Enzymatic (Dual) Site-Specific Conjugation of Engineered and Native Antibodies

摘要

Site-specific drug attachment to antibodies has found increasing interest leading to homogenous, stoichiometrically well-defined antibody-drug conjugates (ADCs) which results in following key benefits: 1) facilitated characterization since the attachment sites are well-known, 2) a highly reliable and consistent batch-to-batch production and 3) a reported higher ADC tumor uptake with an increased applicable maximum-tolerated-dose (MTD) versus the conventionally (uncontrolled) modified ADCs. As a site-specific technology, enzymatic conjugation has generated considerable attraction since those conjugation reactions are typically fast and can be done under physiological conditions.

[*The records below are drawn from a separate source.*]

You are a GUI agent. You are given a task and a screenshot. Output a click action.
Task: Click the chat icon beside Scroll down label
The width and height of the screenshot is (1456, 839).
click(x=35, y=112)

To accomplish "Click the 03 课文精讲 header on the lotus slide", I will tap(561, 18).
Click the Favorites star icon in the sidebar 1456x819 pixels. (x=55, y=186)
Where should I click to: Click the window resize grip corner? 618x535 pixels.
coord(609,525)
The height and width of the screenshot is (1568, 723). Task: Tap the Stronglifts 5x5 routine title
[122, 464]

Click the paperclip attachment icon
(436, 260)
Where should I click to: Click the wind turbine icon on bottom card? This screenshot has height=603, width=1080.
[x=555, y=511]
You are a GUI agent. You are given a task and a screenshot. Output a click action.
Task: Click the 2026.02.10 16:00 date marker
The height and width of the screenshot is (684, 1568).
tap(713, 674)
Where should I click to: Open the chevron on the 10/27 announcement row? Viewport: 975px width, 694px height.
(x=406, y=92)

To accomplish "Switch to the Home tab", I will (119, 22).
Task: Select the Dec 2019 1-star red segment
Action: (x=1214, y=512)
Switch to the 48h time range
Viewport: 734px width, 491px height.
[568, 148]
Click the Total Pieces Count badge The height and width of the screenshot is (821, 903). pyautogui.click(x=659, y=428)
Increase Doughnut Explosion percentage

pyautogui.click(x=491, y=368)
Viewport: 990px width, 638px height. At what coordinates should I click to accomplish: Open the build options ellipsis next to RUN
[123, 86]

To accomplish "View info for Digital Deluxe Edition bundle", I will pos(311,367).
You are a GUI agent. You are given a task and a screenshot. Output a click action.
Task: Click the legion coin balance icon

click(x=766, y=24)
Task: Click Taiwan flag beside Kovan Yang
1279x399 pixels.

Among the available enzymes, microbial transglutaminase (MTG) has recently been recognized as an interesting tool for bioconjugation applications since it catalyzes a transamidation reaction between a 'MTG-reactive' glutamine residue and a simple, low molecular weight primary amine. We have now stably solid-phase immobilized MTG for the efficient generation of site-specifically conjugated, engineered (deglycosylated) antibodies with various functional substrates at the glutamine residue Q295 and the lysine residues K288/290 and K340 (Spycher et al., ChemBioChem, 2017). We demonstrate that the combination of both approaches using immobilized MTG enables the generation of dual site-specifically modified antibody-drug conjugates that are suitable for imaging and therapy by conjugating a fluorescent dye and metal chelator for radiolabeling. Additionally, we introduce a novel proprietary enzymatic conjugation technology that enables site-specific payload attachment to native antibodies, thus generating well-defined ADCs that have a native IgG antibody structure.